We must campaign now for redistribution of wealth to eradicate poverty, increasing benefits and pensions, not cutting and taxing them. A 2% tax increase on citizens whose private assets are worth over £10million, surely enough for anyone, would pull-in £24billion a year to the Exchequer. More than enough to fill that questionable black hole. 

If Labour is no longer the party for the working class then it’s time to build new socialist organisation in the workplaces and communities. Or suffer worse to come.

Heading into Strife

The Prime Minister began this week by warning that the next five years will see fundamental changes to the way of life in Britain. What could he be speaking of?

The beleaguered Sunak predicts more will change in the next five years than in the last 30.

“I’m convinced that the next few years will be some of the most dangerous yet most transformational our country has ever known.”

It sounds more like a threat than a promise. The signs are there. Tensions inside this country and across the world are ramping-up exponentially. Governments are responsible for the highest levels of corruption and self-interest, using propaganda mechanisms of nationalism and racism to maintain social control by setting us each against the other. 

All the time the politicians are managing the plundering of the tax-payers’ coffers and extracting record profits from all the necessities of life, our where-with-all being hoarded into the private off-shore bank accounts of the super-rich.

Internationally we are seeing deepening and entrenched warfare, Britain being drawn on the coat tails of the United States of America into direct engagement in Ukraine and Palestine, Africa and the South China Seas. Little wonder more tax money will be diverted to the military and away from spending on social welfare at home.

And no wonder that more millions of human beings are being forced to seek asylum, to migrate from their homelands, forced by everything from ethnic cleansing and genocides to climate collapse. 

The climate emergency has turned already into catastrophe for hundreds of millions across what is politically termed the “Global South” – those regions that have seen labour and natural resources plundered for the benefit of the nations of the North. Their crisis is coming our way, fast.

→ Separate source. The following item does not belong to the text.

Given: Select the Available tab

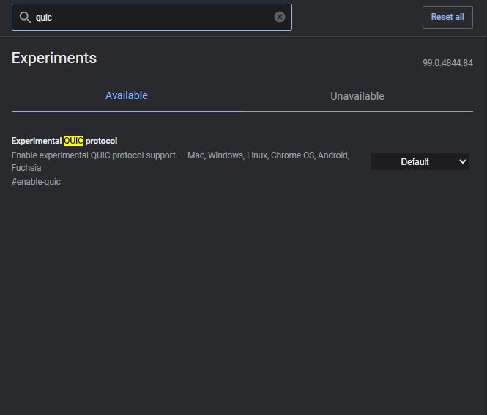Looking at the screenshot, I should point(127,95).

The climate changes that are killing millions each year are now hitting us. In Britain, eight months of record breaking rain represents new and less predictable patterns of extremes, in temperature, precipitation, meteorological seasons and the power of extreme weather events.

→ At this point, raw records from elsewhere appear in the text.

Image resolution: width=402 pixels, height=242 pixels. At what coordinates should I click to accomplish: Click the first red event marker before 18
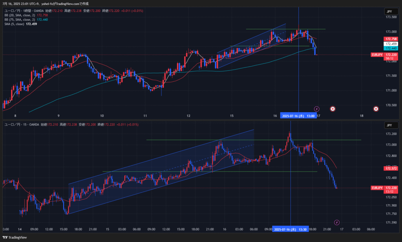[333, 108]
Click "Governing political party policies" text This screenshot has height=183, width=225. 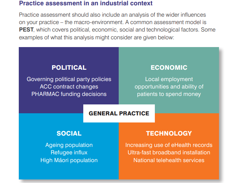pos(69,79)
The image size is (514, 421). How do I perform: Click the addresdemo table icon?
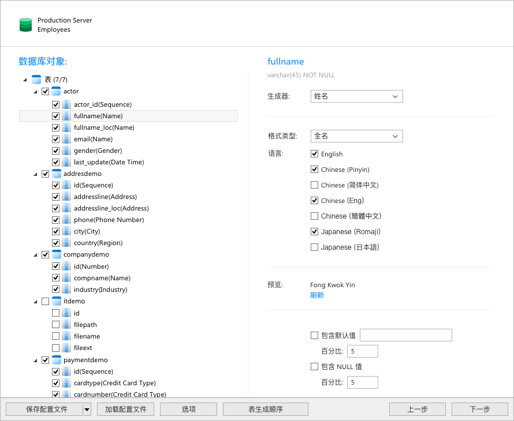point(56,174)
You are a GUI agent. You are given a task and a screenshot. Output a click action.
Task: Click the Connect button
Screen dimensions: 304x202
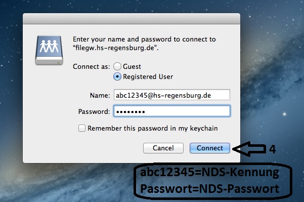210,148
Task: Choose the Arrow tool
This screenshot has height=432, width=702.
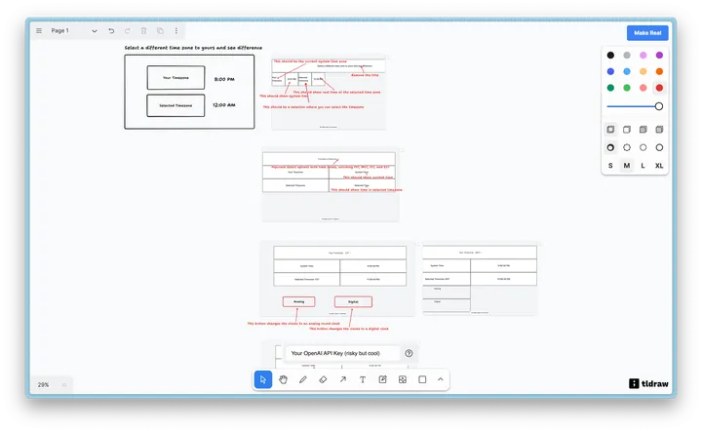Action: 343,379
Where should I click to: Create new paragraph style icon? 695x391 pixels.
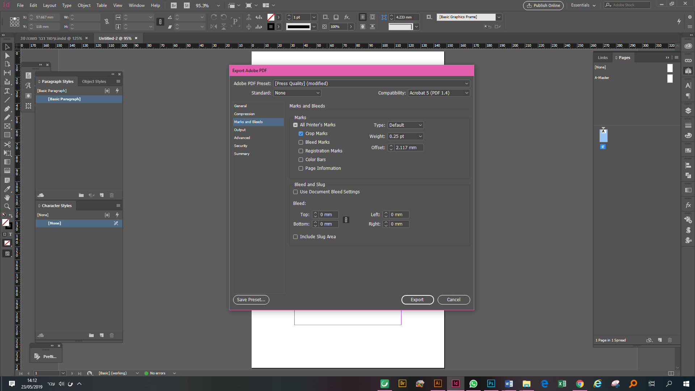tap(102, 195)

The unique speed of the rise in global temperatures is causing not only food shortages but the spread of disease. The classic killers and disabling infections of hot climates, such as malaria and Lyme disease are here now, brought north by warmer conditions by mosquitos and ticks, and fungal spores. 

The economic inequalities caused by harvest collapse, food shortages and transport disruption caused by both war and climate change will only produce more poverty, war and global warming.

So, sad as it is to admit, Sunak is correct. We are heading into social strife. 

What is left unsaid is that this is all the doing of Sunak and his Capitalist ilk, as part of the global political class and their Corporate masters who have created all these conditions: funding wars to reap massive profits for the arms manufacturers and fossil fuel companies; denying and investing billions in propaganda campaigns against the science of climate change and effective remedies; demanding tax-billions for pharmaceutical companies to cherry-pick the most lucrative vaccine markets and disregard the rest; and the super-rich driven by avarice, ready to make a short-term profit at the expense of the future of humanity.

The single most noticeable change we will experience over the next 5 years is the intensification of authoritarianism, whatever the party of government. More punishments for strikers and protesters daring to challenge all the above and demand investment in the future of humanity. More intense political repression is inevitable, that is, unless we increase protests now to protect democracy and force the political change we need. 

Right now, the students are leading the way!  Show them every support! Turn up with food and water, send them money, protect them from assault. Build the Resistance!